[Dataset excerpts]
'''

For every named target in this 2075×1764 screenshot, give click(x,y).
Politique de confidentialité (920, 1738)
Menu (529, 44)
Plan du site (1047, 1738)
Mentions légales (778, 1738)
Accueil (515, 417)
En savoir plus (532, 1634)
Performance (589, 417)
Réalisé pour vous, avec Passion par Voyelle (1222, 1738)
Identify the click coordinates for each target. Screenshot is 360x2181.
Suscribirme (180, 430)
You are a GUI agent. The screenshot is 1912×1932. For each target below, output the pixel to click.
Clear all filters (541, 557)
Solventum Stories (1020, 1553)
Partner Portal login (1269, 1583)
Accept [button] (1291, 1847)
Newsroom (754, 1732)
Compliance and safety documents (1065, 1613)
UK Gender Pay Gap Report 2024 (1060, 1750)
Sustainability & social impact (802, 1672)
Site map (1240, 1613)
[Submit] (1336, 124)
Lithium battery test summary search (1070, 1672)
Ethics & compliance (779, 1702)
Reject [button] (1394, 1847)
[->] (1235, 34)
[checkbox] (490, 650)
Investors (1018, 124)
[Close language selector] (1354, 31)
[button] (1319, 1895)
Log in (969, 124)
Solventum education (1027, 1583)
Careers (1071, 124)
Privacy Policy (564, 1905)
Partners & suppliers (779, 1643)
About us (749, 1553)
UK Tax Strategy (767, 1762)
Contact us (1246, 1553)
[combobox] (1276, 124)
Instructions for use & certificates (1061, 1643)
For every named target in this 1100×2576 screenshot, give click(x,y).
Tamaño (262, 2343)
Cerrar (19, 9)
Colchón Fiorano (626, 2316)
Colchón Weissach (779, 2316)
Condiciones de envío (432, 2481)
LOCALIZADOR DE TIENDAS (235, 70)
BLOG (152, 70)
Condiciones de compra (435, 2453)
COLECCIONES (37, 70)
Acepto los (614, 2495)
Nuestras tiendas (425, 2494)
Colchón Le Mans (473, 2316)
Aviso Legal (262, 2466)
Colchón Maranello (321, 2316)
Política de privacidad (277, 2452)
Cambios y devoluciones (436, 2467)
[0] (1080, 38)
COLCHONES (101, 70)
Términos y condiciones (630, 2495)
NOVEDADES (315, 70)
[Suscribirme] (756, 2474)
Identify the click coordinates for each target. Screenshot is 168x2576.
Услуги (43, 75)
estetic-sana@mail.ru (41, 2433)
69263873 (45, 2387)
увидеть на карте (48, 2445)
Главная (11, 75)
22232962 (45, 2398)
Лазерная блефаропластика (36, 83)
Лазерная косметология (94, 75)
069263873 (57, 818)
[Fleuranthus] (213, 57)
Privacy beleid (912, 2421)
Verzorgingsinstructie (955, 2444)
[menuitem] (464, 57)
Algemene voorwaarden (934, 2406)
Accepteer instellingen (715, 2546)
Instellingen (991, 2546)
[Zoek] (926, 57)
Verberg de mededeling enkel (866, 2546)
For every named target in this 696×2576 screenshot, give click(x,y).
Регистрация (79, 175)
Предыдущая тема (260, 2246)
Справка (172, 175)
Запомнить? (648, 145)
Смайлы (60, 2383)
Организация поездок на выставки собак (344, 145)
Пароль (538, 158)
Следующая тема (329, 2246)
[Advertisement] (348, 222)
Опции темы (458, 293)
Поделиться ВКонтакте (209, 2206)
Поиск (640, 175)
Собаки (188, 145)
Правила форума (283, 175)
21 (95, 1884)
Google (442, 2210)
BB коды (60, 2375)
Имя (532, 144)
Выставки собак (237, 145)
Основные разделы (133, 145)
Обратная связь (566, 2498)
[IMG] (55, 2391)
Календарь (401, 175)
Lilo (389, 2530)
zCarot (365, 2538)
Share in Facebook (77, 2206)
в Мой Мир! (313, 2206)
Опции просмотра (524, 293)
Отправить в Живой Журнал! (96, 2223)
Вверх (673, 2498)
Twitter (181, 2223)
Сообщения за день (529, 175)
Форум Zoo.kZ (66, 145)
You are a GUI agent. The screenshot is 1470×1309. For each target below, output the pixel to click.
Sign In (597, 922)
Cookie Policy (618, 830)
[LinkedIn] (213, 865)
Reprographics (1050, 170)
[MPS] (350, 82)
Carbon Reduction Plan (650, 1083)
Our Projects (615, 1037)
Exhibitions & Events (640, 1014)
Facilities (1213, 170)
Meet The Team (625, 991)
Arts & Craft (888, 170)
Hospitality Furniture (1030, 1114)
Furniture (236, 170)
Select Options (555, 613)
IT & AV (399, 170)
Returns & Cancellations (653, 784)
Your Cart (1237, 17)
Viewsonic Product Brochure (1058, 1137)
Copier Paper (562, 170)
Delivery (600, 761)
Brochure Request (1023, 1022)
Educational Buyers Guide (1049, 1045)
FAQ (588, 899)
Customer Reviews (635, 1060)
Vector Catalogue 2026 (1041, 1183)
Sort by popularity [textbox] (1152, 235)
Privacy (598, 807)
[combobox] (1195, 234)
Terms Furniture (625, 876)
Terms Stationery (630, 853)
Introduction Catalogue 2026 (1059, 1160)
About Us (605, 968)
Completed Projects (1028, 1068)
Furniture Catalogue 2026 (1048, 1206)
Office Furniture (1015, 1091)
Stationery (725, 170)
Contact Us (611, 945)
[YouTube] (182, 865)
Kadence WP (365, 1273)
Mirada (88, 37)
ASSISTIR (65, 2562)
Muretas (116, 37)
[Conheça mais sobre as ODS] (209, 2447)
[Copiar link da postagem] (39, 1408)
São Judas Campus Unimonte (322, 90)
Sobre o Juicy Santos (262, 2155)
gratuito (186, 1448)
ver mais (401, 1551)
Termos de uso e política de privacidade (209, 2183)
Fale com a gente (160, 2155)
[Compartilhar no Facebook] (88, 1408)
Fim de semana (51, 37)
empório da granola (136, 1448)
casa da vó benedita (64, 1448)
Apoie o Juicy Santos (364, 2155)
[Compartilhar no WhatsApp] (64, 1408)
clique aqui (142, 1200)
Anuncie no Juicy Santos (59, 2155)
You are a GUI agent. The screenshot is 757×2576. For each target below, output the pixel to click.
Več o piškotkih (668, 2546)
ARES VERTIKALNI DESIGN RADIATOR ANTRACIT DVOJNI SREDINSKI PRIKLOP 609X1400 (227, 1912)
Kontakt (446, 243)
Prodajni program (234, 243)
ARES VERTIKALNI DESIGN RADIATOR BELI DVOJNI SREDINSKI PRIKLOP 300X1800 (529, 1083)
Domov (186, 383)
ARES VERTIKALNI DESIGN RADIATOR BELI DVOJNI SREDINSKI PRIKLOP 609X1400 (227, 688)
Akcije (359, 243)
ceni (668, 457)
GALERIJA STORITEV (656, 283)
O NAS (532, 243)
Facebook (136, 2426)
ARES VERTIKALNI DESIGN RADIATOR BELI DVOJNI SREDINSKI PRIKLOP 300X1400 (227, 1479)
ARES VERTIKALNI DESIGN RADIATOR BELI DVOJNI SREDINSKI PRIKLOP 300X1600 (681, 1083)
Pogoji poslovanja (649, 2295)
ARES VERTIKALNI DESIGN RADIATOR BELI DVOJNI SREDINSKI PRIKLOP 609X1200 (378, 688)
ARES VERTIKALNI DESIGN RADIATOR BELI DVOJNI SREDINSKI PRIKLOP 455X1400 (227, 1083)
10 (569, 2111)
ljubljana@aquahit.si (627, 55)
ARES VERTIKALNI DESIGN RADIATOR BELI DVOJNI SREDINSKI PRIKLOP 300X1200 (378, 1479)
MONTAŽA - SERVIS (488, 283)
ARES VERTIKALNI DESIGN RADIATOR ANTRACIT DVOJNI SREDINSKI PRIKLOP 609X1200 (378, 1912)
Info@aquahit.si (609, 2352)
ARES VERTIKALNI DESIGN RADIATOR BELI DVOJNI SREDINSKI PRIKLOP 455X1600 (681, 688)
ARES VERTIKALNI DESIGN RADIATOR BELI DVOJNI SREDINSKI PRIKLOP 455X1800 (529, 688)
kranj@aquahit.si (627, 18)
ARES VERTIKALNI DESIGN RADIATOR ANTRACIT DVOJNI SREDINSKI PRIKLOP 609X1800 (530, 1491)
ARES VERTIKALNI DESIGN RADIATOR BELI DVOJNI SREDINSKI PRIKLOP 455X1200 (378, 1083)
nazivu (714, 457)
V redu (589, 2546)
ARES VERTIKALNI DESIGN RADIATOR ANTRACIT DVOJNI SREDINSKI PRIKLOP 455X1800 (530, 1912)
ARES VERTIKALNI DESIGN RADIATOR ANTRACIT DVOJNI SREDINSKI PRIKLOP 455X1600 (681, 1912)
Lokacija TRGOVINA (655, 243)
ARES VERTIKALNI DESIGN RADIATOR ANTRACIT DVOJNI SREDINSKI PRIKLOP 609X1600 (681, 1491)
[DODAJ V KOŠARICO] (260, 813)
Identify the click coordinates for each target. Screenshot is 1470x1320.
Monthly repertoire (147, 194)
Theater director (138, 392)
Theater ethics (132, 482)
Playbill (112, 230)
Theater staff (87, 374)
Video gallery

'''

Goal of the exercise – Given the records above, reproduce precisely and only the lines between the line holding "Vector Catalogue 2026 (1041, 1183)" and the line holding "ver mais (401, 1551)", inclusive.

Answer to this problem –
Vector Catalogue 2026 (1041, 1183)
Sort by popularity [textbox] (1152, 235)
Privacy (598, 807)
[combobox] (1195, 234)
Terms Furniture (625, 876)
Terms Stationery (630, 853)
Introduction Catalogue 2026 (1059, 1160)
About Us (605, 968)
Completed Projects (1028, 1068)
Furniture Catalogue 2026 (1048, 1206)
Office Furniture (1015, 1091)
Stationery (725, 170)
Contact Us (611, 945)
[YouTube] (182, 865)
Kadence WP (365, 1273)
Mirada (88, 37)
ASSISTIR (65, 2562)
Muretas (116, 37)
[Conheça mais sobre as ODS] (209, 2447)
[Copiar link da postagem] (39, 1408)
São Judas Campus Unimonte (322, 90)
Sobre o Juicy Santos (262, 2155)
gratuito (186, 1448)
ver mais (401, 1551)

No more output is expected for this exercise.